This compiles (on the Godbolt compiler explorer with gcc 4.8), but I don't know if it assembles, let alone works correctly. Still, I'm confident these operand constraints are correct. Constraints are basically the same across all architectures, and I understand them much better than I know NEON.

Anyway, the inner loop on ARM (32bit) with gcc 4.8 -O3, without -funroll-loops is:

.L4:
    vld1.32   {d0, d1}, [r1], #16   @ MEM[(const struct vec128_t *)src32_17]
    vrev32.8   q0, q0          
    vst1.32   {d0, d1}, [r0], #16   @ MEM[(struct vec128_t *)dst32_18]

    cmp     r3, r1    @ src_endp, src32
    bhi     .L4       @,

The register constraint bug

The code in the OP's self-answer has another bug: The input pointer operands uses separate "r" constraints.
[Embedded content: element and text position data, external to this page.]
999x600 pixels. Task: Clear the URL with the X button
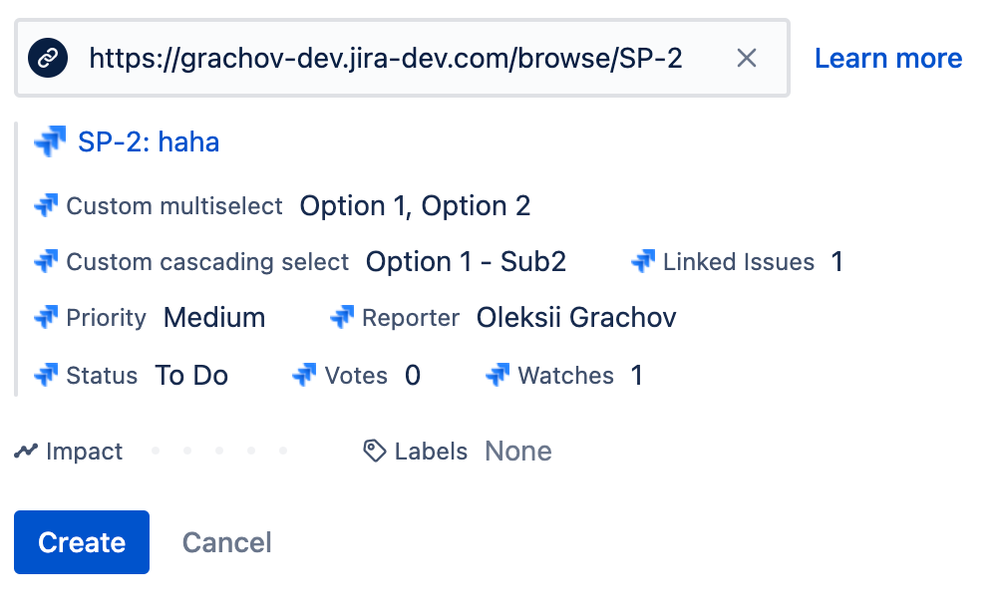pyautogui.click(x=746, y=58)
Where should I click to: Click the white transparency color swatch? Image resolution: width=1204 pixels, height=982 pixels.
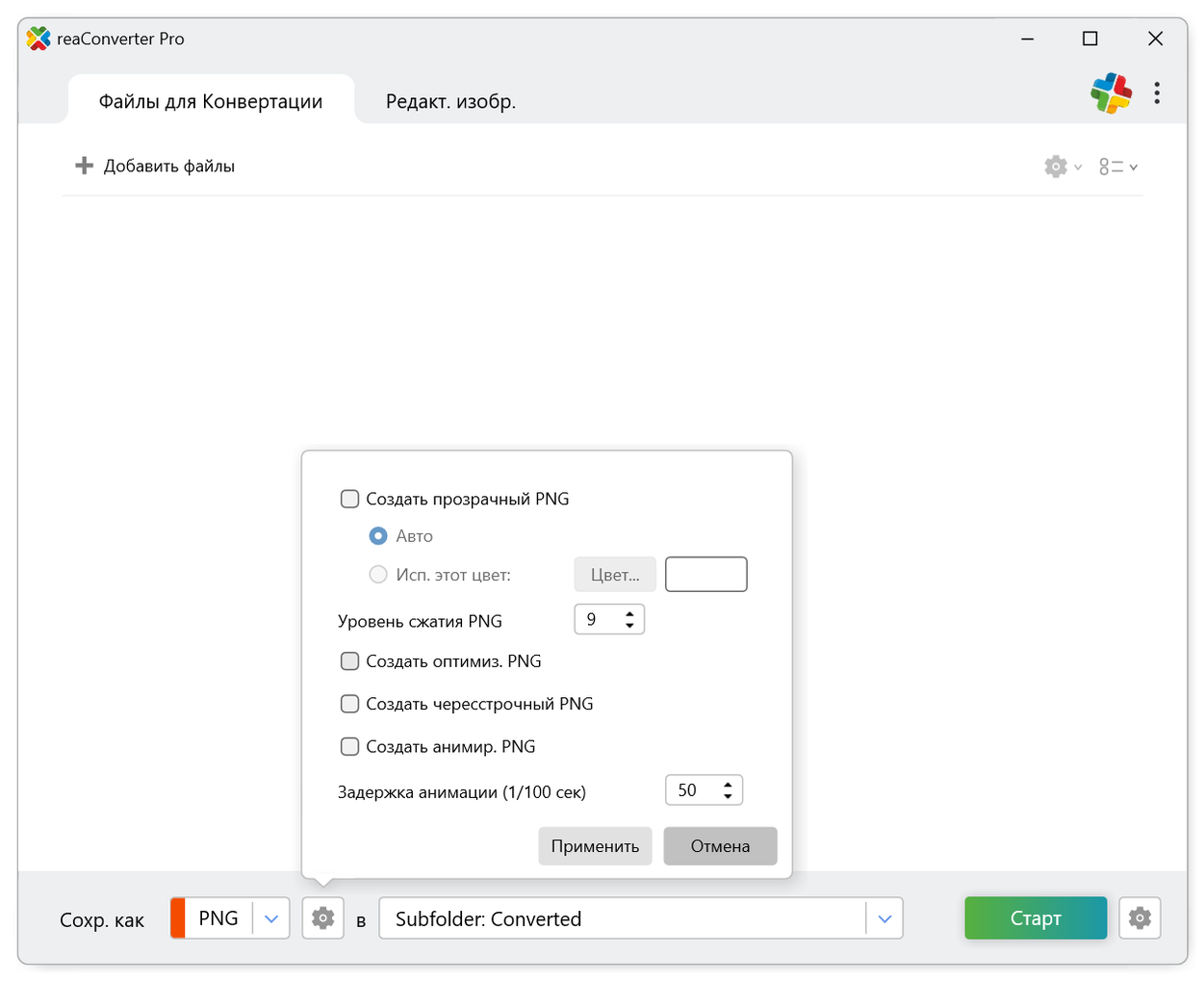pos(705,575)
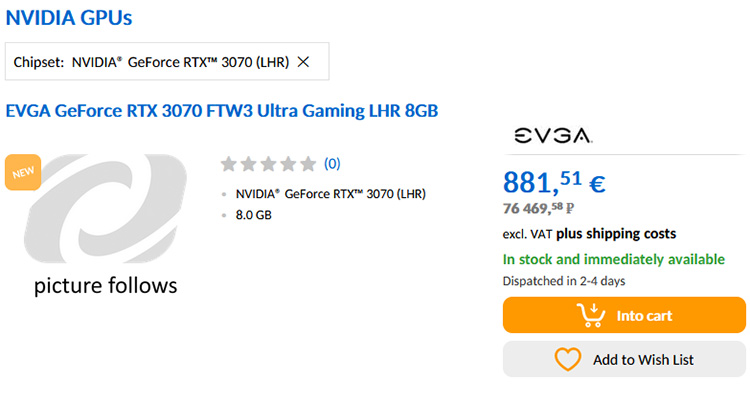Rate one star using the first star
The image size is (750, 403).
coord(228,164)
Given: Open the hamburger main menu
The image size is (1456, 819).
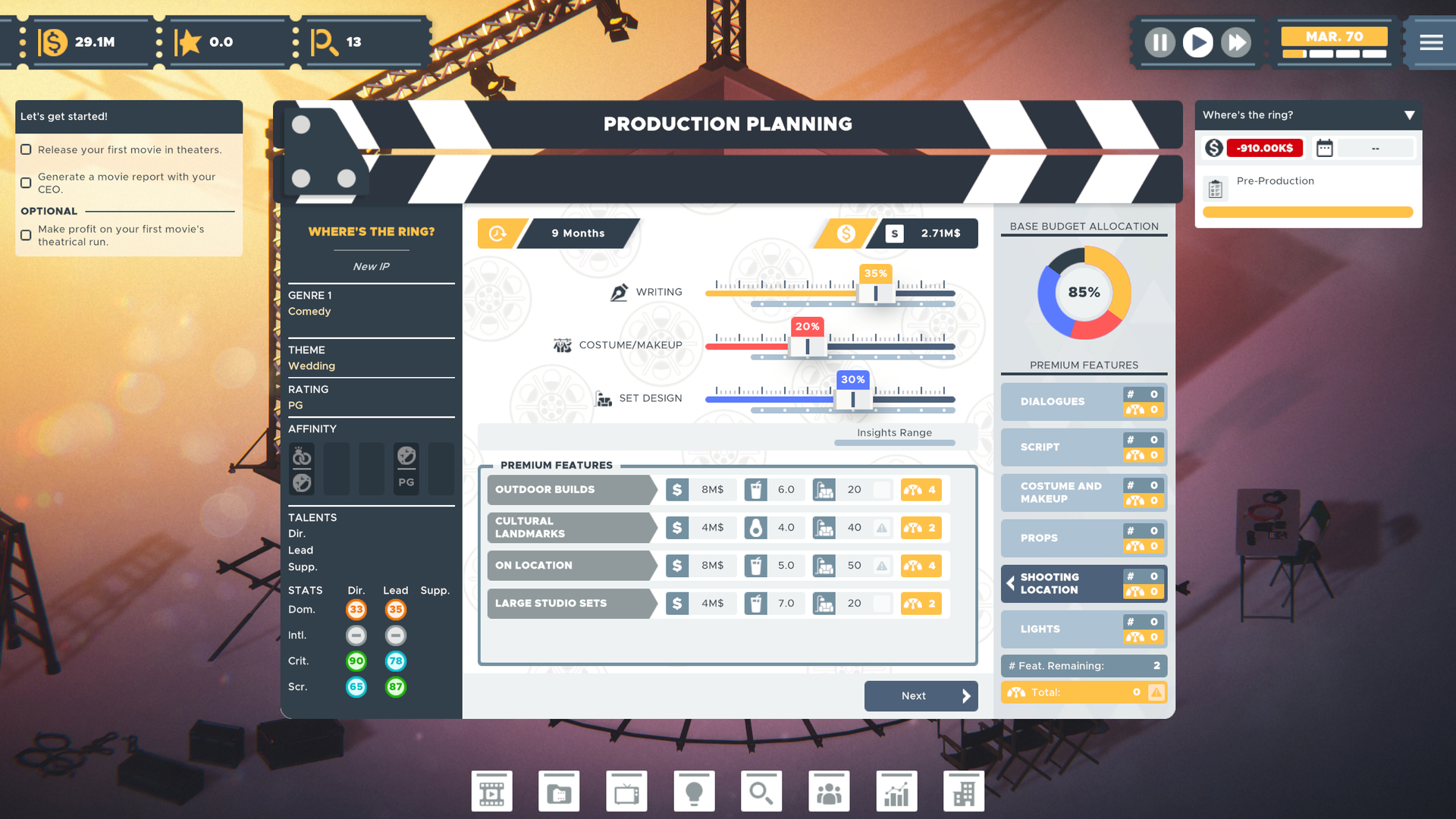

This leads to breakage if the compiler wants to keep the old value around, and chooses an input register for src that isn't the same as the output register.
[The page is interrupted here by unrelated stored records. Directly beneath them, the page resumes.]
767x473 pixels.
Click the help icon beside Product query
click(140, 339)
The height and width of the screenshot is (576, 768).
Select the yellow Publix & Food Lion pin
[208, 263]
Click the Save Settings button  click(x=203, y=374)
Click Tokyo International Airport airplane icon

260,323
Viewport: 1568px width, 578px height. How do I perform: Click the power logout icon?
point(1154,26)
If you want to take pointer inputs in registers and choose your own addressing modes, you can use "0" matching-constraints, or you can use "+r" read-write output operands.

You will also need a "memory" clobber or dummy memory input/output operands (i.e. that tell the compiler which bytes of memory are read and written, even if you don't use that operand number in the inline asm).
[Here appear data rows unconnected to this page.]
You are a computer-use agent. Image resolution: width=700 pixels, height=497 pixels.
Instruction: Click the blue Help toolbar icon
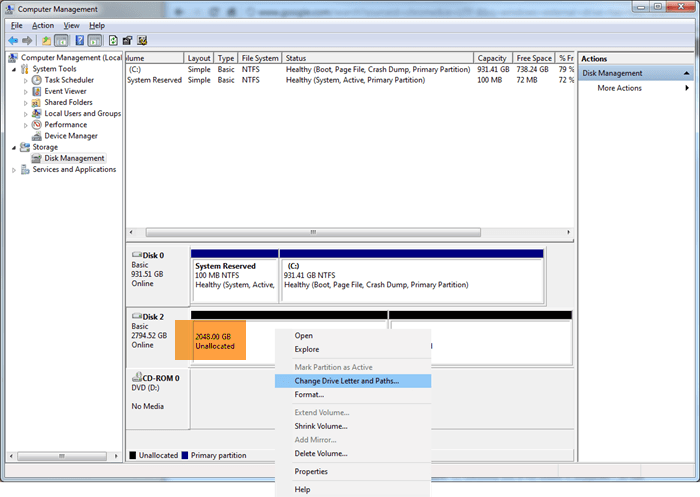[x=78, y=40]
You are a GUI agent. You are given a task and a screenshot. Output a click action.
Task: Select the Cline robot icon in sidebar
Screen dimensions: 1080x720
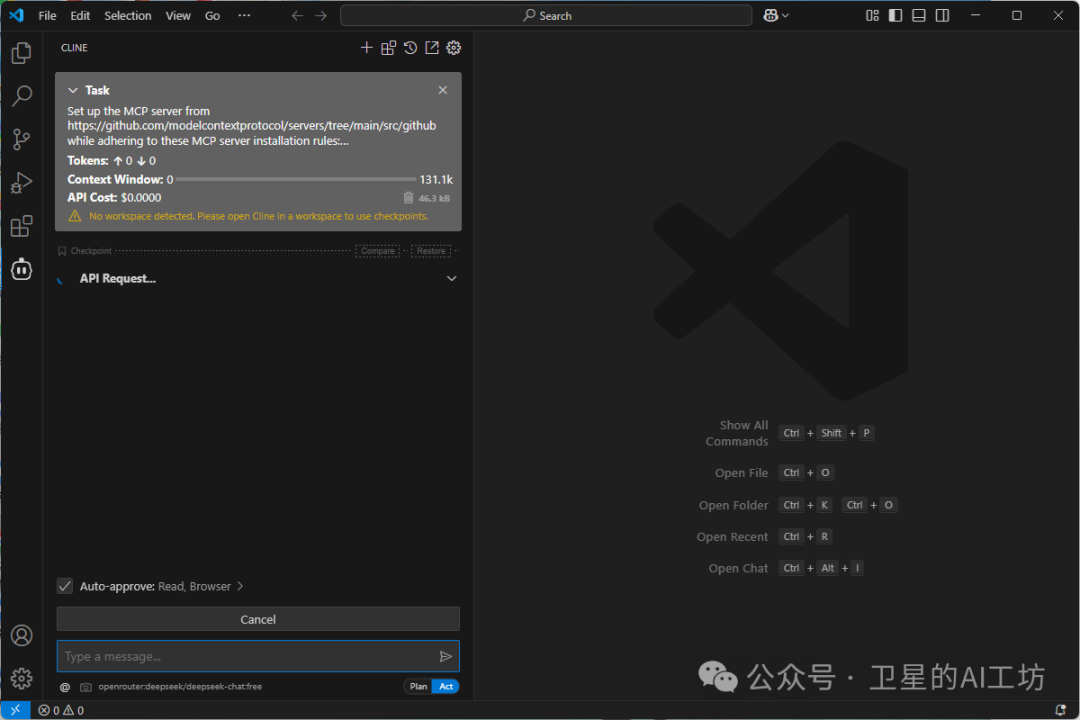pos(21,269)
See Looping over arrays with inline assembly for a discussion of the advantages and disadvantages of using r constraints for looping over an array on x86. ARM has auto-increment addressing modes, which appear to produce better code than anything you could get with manual choice of addressing modes. It lets gcc use different addressing modes in different copies of the block when loop-unrolling. "r" (pointer) constraints appear to have no advantage, so I won't go into detail about how to use a dummy input / output constraint to avoid needing a "memory" clobber.

Test-case that generates wrong code with @bitwise's asm statement:

// return a value as a way to tell the compiler it's needed after
uint32_t* unsafe_asm(uint32_t *dst, const uint32_t *src)
{
  uint32_t *orig_dst = dst;

  uint32_t initial_dst0val = orig_dst[0];
#ifdef __ARM_NEON
  #if __LP64__
asm volatile("ldr q0, [%0], #16   # unused src input was %2\n\t"
             "rev32.16b v0, v0   \n\t"
             "str q0, [%1], #16   # unused dst input was %3\n"
             : "=r"(src), "=r"(dst)
             : "r"(src), "r"(dst)
             : "d0", "d1"  // ,"memory"
               // clobbers don't include v0?
            );
  #else
asm volatile("vld1.32 {d0, d1}, [%0]!  # unused src input was %2\n\t"
             "vrev32.8 q0, q0         \n\t"
             "vst1.32 {d0, d1}, [%1]!  # unused dst input was %3\n"
             : "=r"(src), "=r"(dst)
             : "r"(src), "r"(dst)
             : "d0", "d1" // ,"memory"
             );
  #endif
#else
    #error "No NEON/AdvSIMD"
#endif

  uint32_t final_dst0val = orig_dst[0];
  // gcc assumes the asm doesn't change orig_dst[0], so it only does one load (after the asm)
  // and uses it for final and initial
  // uncomment the memory clobber, or use a dummy output operand, to avoid this.
  // pointer + initial+final compiles to LSL 3 to multiply by 8 = 2 * sizeof(uint32_t)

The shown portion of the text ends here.